EXERCISE DIRECTIONS: All records given below must be printed word for word.

**** SUPPLIED RECORDS ****

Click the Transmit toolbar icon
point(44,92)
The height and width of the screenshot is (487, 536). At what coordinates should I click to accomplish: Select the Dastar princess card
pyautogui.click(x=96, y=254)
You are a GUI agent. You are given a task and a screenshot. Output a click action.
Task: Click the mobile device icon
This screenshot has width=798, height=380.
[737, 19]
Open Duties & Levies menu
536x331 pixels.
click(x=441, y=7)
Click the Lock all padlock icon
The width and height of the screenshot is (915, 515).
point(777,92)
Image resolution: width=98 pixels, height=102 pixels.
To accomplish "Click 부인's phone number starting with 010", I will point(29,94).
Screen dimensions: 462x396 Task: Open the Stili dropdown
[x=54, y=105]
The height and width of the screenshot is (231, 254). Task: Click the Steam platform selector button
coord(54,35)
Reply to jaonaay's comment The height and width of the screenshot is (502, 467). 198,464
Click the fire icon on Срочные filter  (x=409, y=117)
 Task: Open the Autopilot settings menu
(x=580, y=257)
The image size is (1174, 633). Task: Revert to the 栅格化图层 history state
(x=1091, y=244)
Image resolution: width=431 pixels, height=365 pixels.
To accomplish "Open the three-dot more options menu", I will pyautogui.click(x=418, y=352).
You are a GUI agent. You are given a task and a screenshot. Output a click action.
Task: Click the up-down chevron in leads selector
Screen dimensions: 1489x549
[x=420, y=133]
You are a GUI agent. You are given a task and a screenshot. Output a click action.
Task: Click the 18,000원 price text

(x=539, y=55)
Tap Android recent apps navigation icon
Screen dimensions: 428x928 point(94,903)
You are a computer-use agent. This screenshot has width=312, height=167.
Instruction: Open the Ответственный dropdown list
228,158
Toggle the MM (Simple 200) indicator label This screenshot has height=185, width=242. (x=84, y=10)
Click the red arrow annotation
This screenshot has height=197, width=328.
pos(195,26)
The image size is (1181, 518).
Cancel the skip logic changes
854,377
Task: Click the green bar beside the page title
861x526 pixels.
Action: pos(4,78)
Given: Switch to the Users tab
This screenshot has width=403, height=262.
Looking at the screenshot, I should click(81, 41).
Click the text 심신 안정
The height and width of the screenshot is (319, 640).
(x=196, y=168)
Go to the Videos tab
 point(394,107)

****

TASK RESULT:
Click the Transmit toolbar icon
point(44,92)
The height and width of the screenshot is (487, 536). At what coordinates should I click to accomplish: Select the Dastar princess card
pyautogui.click(x=96, y=254)
You are a GUI agent. You are given a task and a screenshot. Output a click action.
Task: Click the mobile device icon
This screenshot has width=798, height=380.
[737, 19]
Open Duties & Levies menu
536x331 pixels.
click(x=441, y=7)
Click the Lock all padlock icon
The width and height of the screenshot is (915, 515).
point(777,92)
Image resolution: width=98 pixels, height=102 pixels.
To accomplish "Click 부인's phone number starting with 010", I will point(29,94).
Screen dimensions: 462x396 Task: Open the Stili dropdown
[x=54, y=105]
The height and width of the screenshot is (231, 254). Task: Click the Steam platform selector button
coord(54,35)
Reply to jaonaay's comment The height and width of the screenshot is (502, 467). 198,464
Click the fire icon on Срочные filter  (x=409, y=117)
 Task: Open the Autopilot settings menu
(x=580, y=257)
The image size is (1174, 633). Task: Revert to the 栅格化图层 history state
(x=1091, y=244)
Image resolution: width=431 pixels, height=365 pixels.
To accomplish "Open the three-dot more options menu", I will pyautogui.click(x=418, y=352).
You are a GUI agent. You are given a task and a screenshot. Output a click action.
Task: Click the up-down chevron in leads selector
Screen dimensions: 1489x549
[x=420, y=133]
You are a GUI agent. You are given a task and a screenshot. Output a click action.
Task: Click the 18,000원 price text

(x=539, y=55)
Tap Android recent apps navigation icon
Screen dimensions: 428x928 point(94,903)
You are a computer-use agent. This screenshot has width=312, height=167.
Instruction: Open the Ответственный dropdown list
228,158
Toggle the MM (Simple 200) indicator label This screenshot has height=185, width=242. (x=84, y=10)
Click the red arrow annotation
This screenshot has height=197, width=328.
pos(195,26)
The image size is (1181, 518).
Cancel the skip logic changes
854,377
Task: Click the green bar beside the page title
861x526 pixels.
Action: pos(4,78)
Given: Switch to the Users tab
This screenshot has width=403, height=262.
Looking at the screenshot, I should click(81, 41).
Click the text 심신 안정
The height and width of the screenshot is (319, 640).
(x=196, y=168)
Go to the Videos tab
 point(394,107)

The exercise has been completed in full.